Mary Hopper cooked breakfast for 17 people Monday.
She has attended White Oak United Methodist Campground's annual summer meeting with her family since she was a child - and the family keeps getting bigger.
Hopper used to come to the eight-day spiritual retreat with her parents and three sisters, then her own children. Now, there are three generations in the Hoppers' six-bedroom, two-bathroom cabin.
"It is a blessing for us," Hopper said while preparing lunch for the crowd Monday. "It is just a good Christian spirit here."
The camp, which runs through Sunday, includes daily 11 a.m. and 8 p.m. worship services held by guest preachers and musical leaders at the historic campground on White Oak Road about a half-mile north of the McDuffie-Columbia county line.
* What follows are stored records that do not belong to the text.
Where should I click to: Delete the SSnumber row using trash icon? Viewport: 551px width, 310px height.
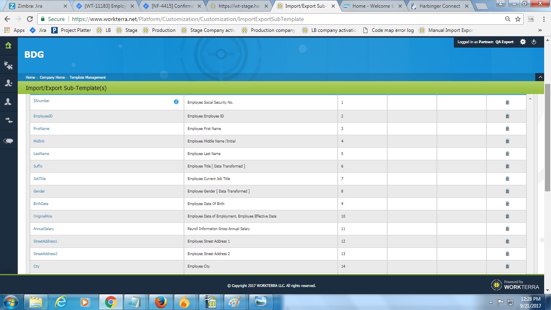pyautogui.click(x=507, y=103)
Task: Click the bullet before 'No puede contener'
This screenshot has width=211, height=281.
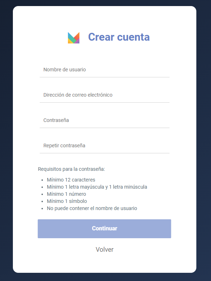Action: [x=42, y=209]
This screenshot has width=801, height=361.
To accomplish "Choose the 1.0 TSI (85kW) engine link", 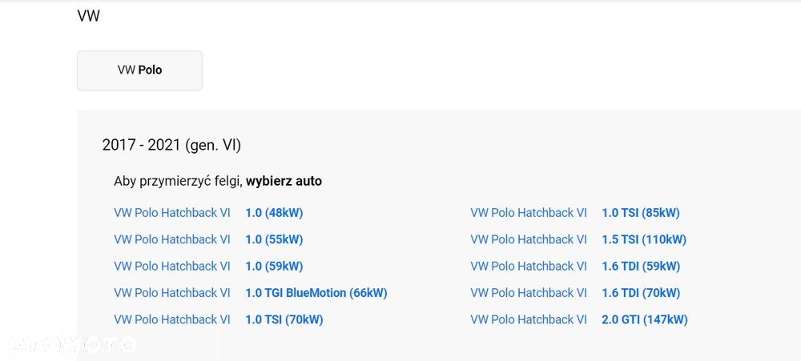I will coord(640,213).
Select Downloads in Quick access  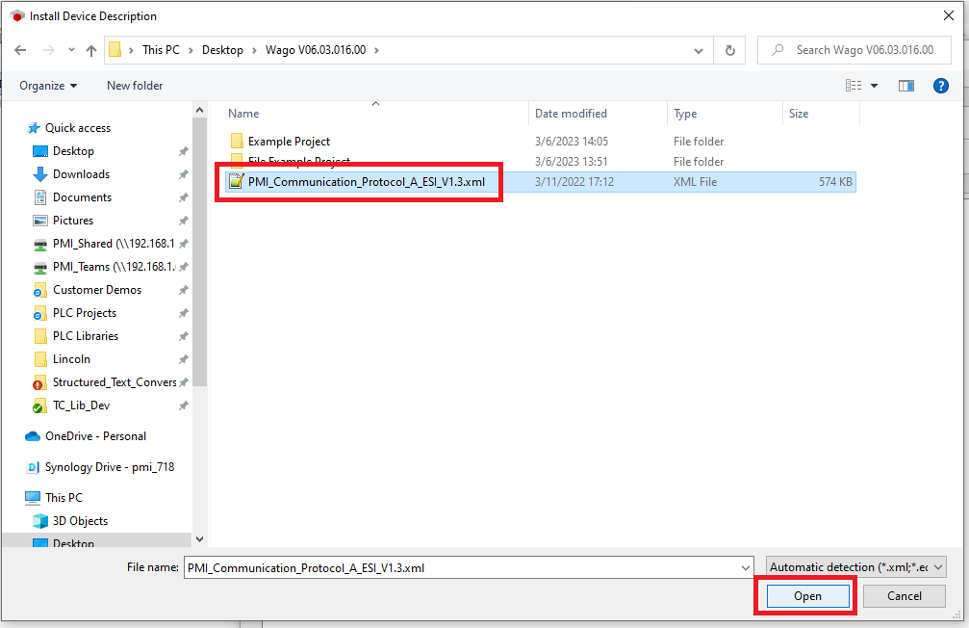(81, 174)
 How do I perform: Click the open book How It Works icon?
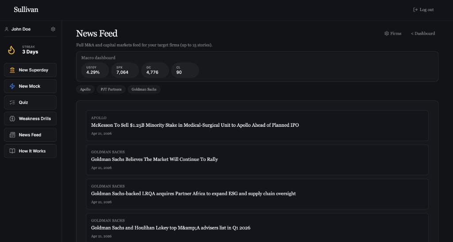pos(12,151)
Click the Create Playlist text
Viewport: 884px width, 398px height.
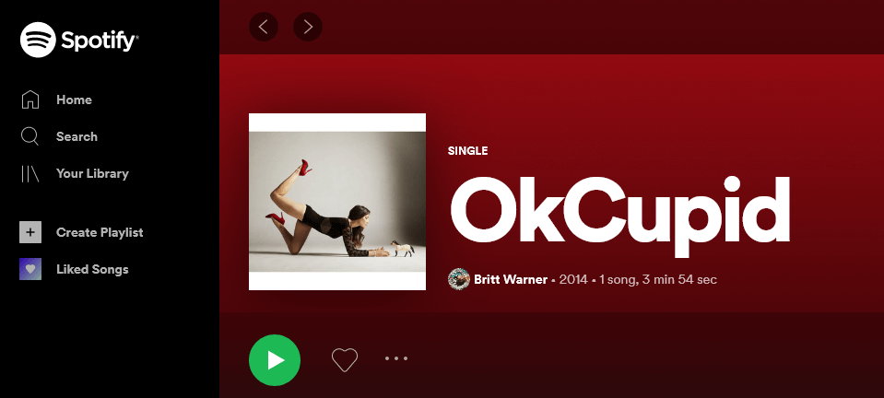pyautogui.click(x=100, y=232)
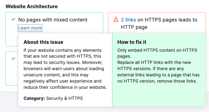
Task: Click the HTTP page text in the orange card
Action: [134, 27]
According to Mildred Wright, chairman of the board of trustees for the event, nearly 1,000 people from as far as Texas, Florida and South Carolina will have come and gone by the end of the camp.
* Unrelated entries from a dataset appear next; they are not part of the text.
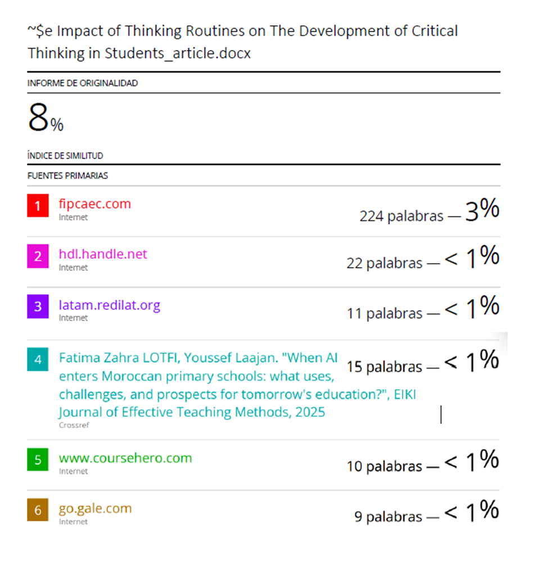
Task: Click the green source number 5 badge
Action: pos(38,460)
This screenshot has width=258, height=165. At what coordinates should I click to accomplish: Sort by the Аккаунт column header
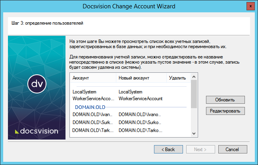click(x=92, y=78)
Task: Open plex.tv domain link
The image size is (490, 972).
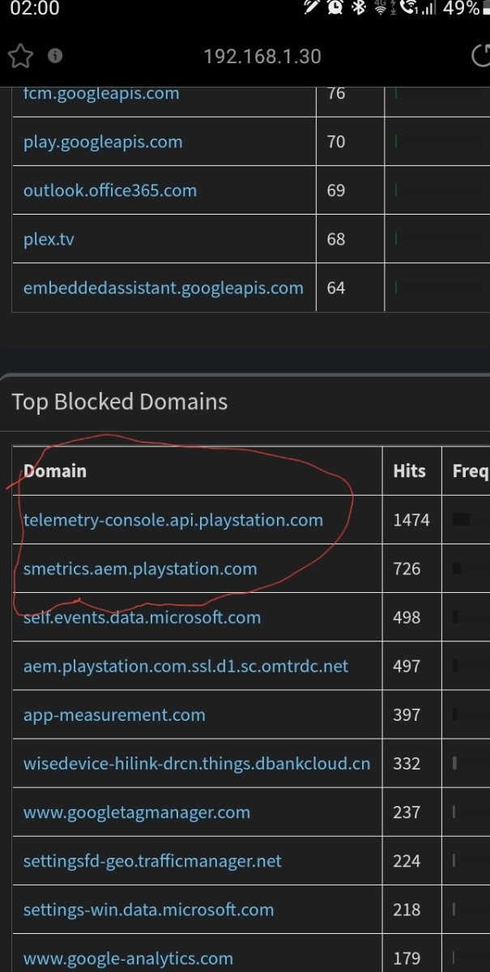Action: (x=49, y=239)
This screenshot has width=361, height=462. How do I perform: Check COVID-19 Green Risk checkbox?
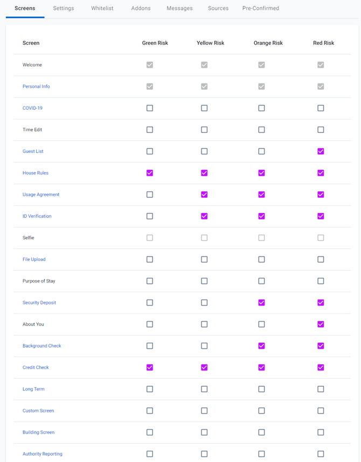point(150,108)
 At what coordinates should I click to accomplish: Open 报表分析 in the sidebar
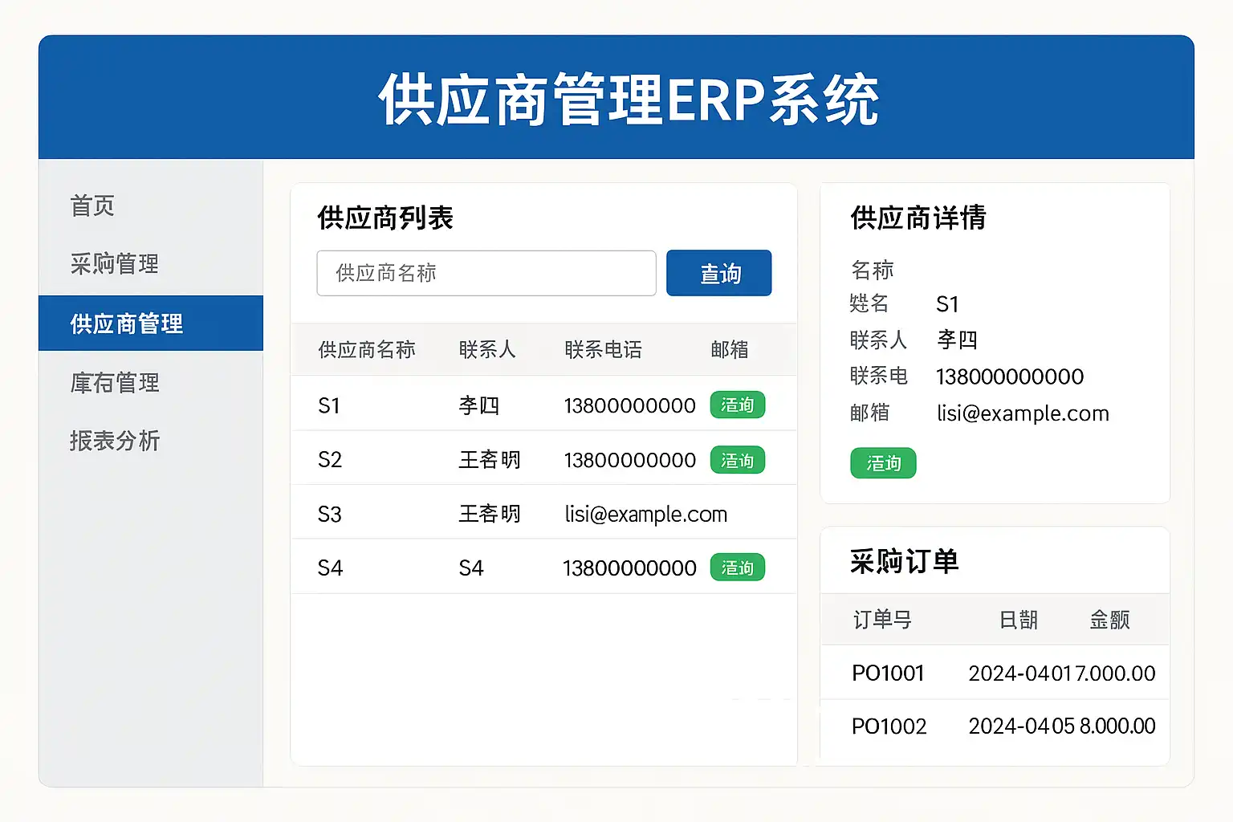click(114, 441)
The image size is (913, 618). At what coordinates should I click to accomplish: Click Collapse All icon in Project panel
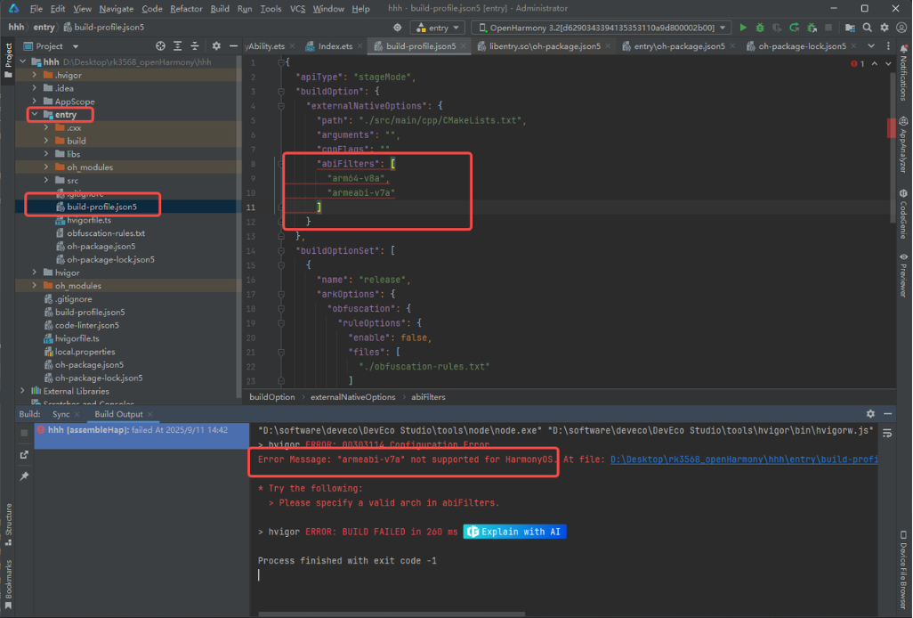(194, 45)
A White Oak Camp booklet rest in a pew in the open air pavilion where church services are held.
06/23/03 JIm Blaylocvk NEWS-TIMES
Photo by Jim Blaylock
"During the camp, you see people you don't see any other time of the year," Wright said. "Many of them come year after year to make more tender memories."
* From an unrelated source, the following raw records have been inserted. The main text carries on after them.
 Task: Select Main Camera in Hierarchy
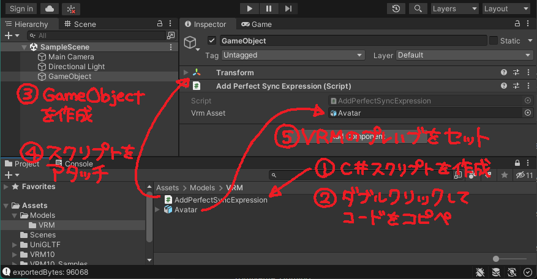point(71,57)
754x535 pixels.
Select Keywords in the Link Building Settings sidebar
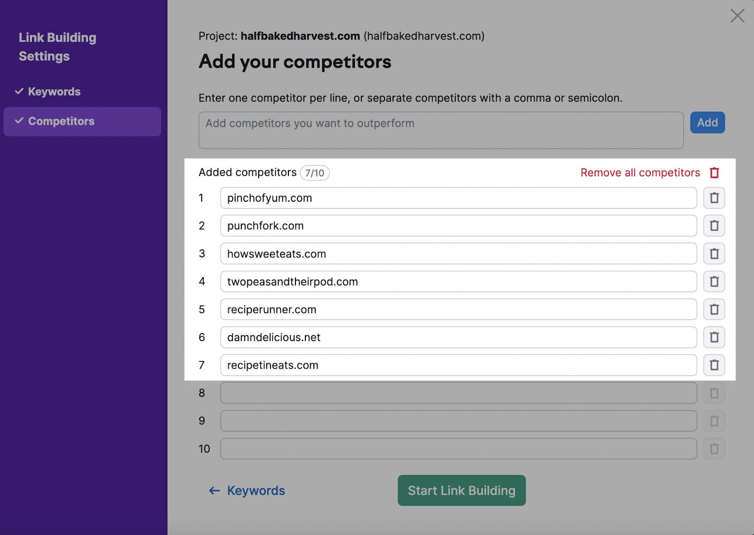[54, 91]
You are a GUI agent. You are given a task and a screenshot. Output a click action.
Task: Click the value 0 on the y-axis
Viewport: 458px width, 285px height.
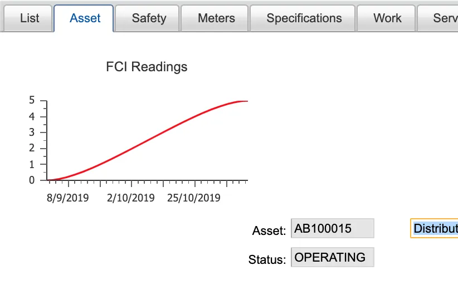[x=32, y=180]
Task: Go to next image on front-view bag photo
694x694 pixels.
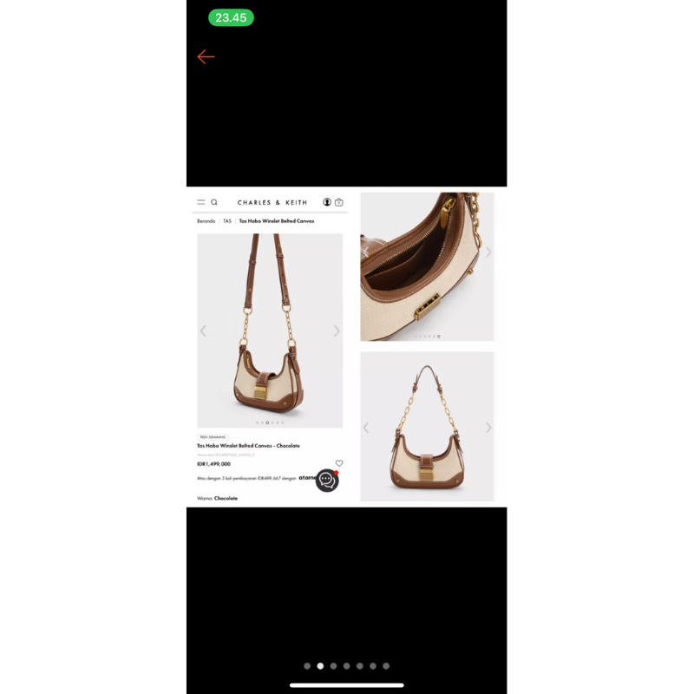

The campground is believed to have originated about 1820, according to a reference in The Life and Letters of James Osgood Andrew, written by George Smith in 1882. He reported that Andrew preached to crowds of 5,000 to 10,000 people at the campground in 1820 and 1821, and the camp attracted thousands to the week of spiritual renewal and family fun.
Hopper, who traveled from Pitts, Ga., but grew up in Thomson, attended all but two camps during her life and hopes to pass the joy of it along to her children and grandchildren, many of whom attend with the Hoppers.
"We are Christians and we want to make sure our children and grandchildren have every opportunity," she said.